Town Branch
ケンタッキー州レキシントン、100年以上ぶりに同市に建った蒸留所である。アイルランド出身の生化学者で、動物栄養企業オルテックを率いたピアース・ライオンズ博士が、1999年にレキシントン・ブリューイング・アンド・ディスティリング・カンパニーを創業した。ライオンズはアイリッシュ・ディスティラーズで酵母技術を磨き、1976年に渡米してケンタッキーのエタノール蒸留を改善した人物だ。まずケンタッキー・エールを醸造し、2008年からスコットランド製の銅製ポットスチル2基でウイスキーの蒸留を開始。ビールとバーボンの両方を醸造・蒸留する珍しい拠点として、ケンタッキー・バーボン・トレイルの一角を担う。
同社はまずレキシントン・ブリューイング・カンパニーとしてケンタッキー・エール、のちにバーボン樽熟成の「ケンタッキー・バーボン・バレル・エール」を7年間醸造した。2008年、スコットランドから導入した銅製ポットスチル2基で、元来の醸造所でウイスキーの初留を開始。4年の熟成を経て2012年から瓶詰め・販売を始めた。ビール醸造と酵母技術の知見が、独特の造りを支える。
タウンブランチを生むレキシントン・ブリューイング・アンド・ディスティリング・カンパニーは、1999年にピアース・ライオンズ博士が創業した。アイルランド生まれのライオンズは、アイリッシュ・ディスティラーズで生化学者として酵母技術を磨き、1976年に渡米。ケンタッキーのエタノール蒸留業者の工程改善を請われて移り、1980年に酵母技術を動物の健康・栄養に応用する企業オルテックを立ち上げた。タウンブランチ蒸留所は、レキシントンに100年以上ぶりに建った蒸留所である。

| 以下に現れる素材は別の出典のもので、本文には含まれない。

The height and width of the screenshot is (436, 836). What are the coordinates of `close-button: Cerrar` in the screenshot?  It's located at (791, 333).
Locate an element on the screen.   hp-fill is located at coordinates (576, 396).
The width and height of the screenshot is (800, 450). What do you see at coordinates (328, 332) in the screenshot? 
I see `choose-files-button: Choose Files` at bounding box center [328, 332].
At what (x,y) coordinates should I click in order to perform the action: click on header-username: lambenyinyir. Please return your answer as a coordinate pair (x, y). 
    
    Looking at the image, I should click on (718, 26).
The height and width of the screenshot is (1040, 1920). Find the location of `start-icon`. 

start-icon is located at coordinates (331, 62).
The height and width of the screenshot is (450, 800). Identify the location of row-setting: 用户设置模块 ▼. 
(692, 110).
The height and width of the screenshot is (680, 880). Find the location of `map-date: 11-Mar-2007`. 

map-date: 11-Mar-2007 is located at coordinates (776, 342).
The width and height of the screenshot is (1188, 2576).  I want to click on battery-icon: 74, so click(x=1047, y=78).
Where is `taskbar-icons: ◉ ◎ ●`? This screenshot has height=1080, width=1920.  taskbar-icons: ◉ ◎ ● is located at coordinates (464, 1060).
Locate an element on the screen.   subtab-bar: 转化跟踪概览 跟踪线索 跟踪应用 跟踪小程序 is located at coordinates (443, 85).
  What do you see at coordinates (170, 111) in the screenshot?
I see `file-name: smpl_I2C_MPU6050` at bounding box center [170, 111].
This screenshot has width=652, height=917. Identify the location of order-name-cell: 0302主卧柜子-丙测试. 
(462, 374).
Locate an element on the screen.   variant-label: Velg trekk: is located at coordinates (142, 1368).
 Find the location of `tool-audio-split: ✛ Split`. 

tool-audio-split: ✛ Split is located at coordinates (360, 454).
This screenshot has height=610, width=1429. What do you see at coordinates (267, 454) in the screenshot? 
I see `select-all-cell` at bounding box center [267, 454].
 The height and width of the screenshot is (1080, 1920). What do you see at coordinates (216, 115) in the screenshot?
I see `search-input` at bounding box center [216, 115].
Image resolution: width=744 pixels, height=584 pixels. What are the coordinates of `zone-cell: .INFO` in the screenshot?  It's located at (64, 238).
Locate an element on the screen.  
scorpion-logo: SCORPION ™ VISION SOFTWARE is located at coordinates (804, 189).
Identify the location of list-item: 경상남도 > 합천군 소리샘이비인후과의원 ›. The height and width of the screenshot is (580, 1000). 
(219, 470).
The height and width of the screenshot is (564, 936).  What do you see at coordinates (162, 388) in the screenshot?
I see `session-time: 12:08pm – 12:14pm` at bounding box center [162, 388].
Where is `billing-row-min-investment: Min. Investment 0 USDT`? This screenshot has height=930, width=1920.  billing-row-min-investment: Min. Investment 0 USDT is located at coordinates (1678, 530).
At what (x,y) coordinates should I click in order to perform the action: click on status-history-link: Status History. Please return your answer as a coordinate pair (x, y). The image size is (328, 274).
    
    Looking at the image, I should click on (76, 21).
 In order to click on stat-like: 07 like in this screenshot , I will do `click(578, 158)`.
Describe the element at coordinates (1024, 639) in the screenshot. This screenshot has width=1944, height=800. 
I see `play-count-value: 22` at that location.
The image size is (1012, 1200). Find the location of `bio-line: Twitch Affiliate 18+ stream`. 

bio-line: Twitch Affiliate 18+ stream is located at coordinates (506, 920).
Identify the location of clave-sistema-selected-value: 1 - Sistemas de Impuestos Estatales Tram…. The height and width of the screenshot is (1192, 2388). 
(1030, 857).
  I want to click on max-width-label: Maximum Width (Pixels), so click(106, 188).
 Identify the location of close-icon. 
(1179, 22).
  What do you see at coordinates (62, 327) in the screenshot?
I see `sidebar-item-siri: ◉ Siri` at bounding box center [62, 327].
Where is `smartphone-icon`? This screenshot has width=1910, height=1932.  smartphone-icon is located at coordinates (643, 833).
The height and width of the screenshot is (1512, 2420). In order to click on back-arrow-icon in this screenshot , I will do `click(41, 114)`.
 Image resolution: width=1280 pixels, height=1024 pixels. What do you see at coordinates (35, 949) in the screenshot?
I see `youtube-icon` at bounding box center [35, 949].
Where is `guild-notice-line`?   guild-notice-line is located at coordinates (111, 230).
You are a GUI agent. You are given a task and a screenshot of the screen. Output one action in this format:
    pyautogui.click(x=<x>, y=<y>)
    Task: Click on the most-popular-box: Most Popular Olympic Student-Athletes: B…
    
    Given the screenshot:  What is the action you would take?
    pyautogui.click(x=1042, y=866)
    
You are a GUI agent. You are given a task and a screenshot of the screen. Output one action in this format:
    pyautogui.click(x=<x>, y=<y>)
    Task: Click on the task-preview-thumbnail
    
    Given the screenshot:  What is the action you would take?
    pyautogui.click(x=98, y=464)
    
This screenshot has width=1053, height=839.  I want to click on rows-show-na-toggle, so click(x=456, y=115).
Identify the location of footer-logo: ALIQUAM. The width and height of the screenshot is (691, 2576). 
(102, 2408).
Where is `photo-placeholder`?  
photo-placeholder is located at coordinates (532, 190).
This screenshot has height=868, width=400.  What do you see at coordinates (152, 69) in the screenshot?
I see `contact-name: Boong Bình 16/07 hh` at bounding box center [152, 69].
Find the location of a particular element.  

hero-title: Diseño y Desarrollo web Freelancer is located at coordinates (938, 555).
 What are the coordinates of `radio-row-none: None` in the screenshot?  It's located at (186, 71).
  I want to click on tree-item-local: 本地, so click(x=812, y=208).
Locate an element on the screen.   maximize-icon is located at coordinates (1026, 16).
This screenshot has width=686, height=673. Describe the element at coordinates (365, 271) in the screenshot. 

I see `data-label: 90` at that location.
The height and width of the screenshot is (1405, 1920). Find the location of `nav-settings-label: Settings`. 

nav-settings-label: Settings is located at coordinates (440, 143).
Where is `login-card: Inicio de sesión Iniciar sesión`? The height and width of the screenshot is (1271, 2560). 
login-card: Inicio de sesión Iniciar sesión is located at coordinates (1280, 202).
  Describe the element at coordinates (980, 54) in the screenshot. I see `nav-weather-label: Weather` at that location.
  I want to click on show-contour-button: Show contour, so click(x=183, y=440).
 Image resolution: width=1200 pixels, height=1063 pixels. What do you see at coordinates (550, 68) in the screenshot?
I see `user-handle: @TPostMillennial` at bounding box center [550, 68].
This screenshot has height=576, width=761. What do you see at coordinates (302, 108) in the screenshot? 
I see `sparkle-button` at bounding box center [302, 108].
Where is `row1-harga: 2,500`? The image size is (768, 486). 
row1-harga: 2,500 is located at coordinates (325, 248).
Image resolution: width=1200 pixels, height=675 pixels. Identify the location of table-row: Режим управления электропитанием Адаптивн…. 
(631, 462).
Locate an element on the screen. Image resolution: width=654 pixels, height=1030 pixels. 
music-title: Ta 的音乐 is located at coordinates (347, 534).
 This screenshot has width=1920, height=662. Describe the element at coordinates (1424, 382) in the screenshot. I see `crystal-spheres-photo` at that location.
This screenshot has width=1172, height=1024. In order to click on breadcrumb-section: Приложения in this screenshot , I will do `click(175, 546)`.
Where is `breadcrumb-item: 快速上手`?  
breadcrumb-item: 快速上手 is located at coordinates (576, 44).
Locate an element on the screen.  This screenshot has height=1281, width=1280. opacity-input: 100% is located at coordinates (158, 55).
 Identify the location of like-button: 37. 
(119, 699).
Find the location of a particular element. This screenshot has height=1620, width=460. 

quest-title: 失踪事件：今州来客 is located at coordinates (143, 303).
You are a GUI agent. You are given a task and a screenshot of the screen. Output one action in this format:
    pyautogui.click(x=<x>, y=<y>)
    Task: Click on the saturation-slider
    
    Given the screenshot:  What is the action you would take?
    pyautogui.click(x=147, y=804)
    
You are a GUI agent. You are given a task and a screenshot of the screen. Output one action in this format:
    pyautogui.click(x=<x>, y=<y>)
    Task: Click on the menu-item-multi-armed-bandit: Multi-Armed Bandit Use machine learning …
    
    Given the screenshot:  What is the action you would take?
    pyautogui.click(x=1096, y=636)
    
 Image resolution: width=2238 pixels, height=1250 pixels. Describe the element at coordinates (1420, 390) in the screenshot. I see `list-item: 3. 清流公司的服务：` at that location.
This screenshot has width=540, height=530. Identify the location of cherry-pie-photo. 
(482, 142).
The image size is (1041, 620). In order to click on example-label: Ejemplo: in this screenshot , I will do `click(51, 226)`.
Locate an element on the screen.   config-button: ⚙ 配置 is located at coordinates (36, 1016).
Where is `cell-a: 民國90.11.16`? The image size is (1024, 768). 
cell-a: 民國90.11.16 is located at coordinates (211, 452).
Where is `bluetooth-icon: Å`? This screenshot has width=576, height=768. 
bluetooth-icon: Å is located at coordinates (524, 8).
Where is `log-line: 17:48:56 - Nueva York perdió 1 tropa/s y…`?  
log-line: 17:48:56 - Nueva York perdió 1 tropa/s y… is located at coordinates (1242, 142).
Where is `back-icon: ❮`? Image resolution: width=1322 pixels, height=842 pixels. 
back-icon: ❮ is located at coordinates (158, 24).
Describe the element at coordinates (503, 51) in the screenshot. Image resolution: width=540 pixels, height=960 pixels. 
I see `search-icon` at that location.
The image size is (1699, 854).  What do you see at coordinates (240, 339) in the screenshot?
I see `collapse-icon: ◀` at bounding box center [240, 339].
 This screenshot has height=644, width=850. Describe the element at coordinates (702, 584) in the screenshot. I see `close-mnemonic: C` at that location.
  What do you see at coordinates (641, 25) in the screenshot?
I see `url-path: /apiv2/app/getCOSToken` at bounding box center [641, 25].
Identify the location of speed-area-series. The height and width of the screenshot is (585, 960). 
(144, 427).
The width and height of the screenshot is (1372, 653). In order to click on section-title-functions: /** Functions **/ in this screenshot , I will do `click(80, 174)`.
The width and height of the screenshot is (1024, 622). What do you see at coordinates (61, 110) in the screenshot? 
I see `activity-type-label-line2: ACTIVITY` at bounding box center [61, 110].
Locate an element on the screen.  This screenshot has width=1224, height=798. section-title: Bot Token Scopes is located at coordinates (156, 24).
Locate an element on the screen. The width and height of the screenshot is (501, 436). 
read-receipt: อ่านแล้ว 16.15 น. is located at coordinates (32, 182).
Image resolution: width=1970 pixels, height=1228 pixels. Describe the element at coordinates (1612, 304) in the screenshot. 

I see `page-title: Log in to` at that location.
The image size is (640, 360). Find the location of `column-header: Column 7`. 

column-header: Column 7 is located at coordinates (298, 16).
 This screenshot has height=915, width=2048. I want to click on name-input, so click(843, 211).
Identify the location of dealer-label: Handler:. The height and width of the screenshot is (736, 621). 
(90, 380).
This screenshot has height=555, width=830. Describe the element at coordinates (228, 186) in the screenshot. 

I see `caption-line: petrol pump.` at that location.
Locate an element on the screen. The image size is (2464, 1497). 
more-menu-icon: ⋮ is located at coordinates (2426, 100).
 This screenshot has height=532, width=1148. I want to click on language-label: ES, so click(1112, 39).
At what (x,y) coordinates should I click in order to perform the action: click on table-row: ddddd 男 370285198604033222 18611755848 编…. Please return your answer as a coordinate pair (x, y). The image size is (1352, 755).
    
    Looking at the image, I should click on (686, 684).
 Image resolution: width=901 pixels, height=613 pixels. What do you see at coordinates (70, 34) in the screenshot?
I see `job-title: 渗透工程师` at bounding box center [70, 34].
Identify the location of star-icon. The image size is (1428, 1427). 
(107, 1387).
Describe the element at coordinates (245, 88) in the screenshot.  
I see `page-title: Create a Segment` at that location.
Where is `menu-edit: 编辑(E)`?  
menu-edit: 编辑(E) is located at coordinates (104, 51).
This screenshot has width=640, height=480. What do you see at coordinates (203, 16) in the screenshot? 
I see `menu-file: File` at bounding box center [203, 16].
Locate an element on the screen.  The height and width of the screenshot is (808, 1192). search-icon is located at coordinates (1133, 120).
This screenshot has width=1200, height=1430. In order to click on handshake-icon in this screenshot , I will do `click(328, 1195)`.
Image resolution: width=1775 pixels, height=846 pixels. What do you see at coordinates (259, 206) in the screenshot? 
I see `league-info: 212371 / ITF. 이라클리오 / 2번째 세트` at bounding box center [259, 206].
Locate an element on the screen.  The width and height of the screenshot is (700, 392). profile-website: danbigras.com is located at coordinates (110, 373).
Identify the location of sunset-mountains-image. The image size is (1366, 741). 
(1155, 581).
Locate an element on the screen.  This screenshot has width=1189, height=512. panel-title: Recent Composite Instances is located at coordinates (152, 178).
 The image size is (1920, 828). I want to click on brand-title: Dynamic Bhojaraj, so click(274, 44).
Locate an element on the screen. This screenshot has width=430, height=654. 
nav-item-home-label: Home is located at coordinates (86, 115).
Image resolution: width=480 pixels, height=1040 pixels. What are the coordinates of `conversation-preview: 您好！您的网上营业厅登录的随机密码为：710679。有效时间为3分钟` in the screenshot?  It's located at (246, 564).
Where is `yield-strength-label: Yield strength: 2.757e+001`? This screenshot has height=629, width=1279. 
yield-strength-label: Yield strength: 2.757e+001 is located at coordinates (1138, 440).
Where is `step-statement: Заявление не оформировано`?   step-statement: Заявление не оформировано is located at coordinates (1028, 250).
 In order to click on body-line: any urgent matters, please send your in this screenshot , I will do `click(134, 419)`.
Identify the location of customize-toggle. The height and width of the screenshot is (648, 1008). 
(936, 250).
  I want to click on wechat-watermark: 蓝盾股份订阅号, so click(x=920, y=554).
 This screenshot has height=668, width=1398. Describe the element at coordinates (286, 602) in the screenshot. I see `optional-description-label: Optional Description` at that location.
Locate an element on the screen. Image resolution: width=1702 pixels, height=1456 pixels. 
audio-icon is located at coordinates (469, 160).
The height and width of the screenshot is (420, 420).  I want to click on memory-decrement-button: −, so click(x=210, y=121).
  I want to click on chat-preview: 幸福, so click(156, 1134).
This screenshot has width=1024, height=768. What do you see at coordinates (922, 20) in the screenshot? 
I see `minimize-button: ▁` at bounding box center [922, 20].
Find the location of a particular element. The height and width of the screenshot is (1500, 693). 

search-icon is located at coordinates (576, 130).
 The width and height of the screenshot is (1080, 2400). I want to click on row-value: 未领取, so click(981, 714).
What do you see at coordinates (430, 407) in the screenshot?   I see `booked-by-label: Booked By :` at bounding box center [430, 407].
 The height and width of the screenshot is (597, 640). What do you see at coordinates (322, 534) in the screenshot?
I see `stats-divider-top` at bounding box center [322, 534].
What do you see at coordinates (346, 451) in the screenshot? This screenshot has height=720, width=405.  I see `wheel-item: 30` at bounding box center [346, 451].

蒸留所はケンタッキー州レキシントンに立つ。市の中心を流れた小川「タウンブランチ」に名を由来する。ケンタッキーの石灰岩に恵まれた良質な水が、ビール醸造とウイスキー蒸留の双方を支える。ブルーグラス地方の中心都市に建つ、街の歴史を象徴する拠点だ。
「タウンブランチ バーボン」を核に、シングルモルトの「ピアース・ライオンズ リザーブ」、「タウンブランチ ライ」、バーボン風味のコーヒー飲料「ブルーグラス サンダウン」を展開する。ビールとスピリッツを併せ持つオルテックの多彩な酒類群の一翼を担う。
フレーバープロファイル付きのボトルが追加され次第、ここでボトルごとの味わいを比較できるようになります。

この蒸留所が属する地域
トウモロコシを主原料とするバーボンウイスキーの本場。原料の51%以上がトウモロコシで、内側を焦がした新樽で熟成させることが法律上の条件となっている。ケンタッキー州が生産の中心地で、テネシー州のジャックダニエルズは木炭濾過(チャコール・メローイング)を経る独自製法「テネシーウイスキー」を名乗る。近年は小規模クラフト蒸留所が全米で急増している。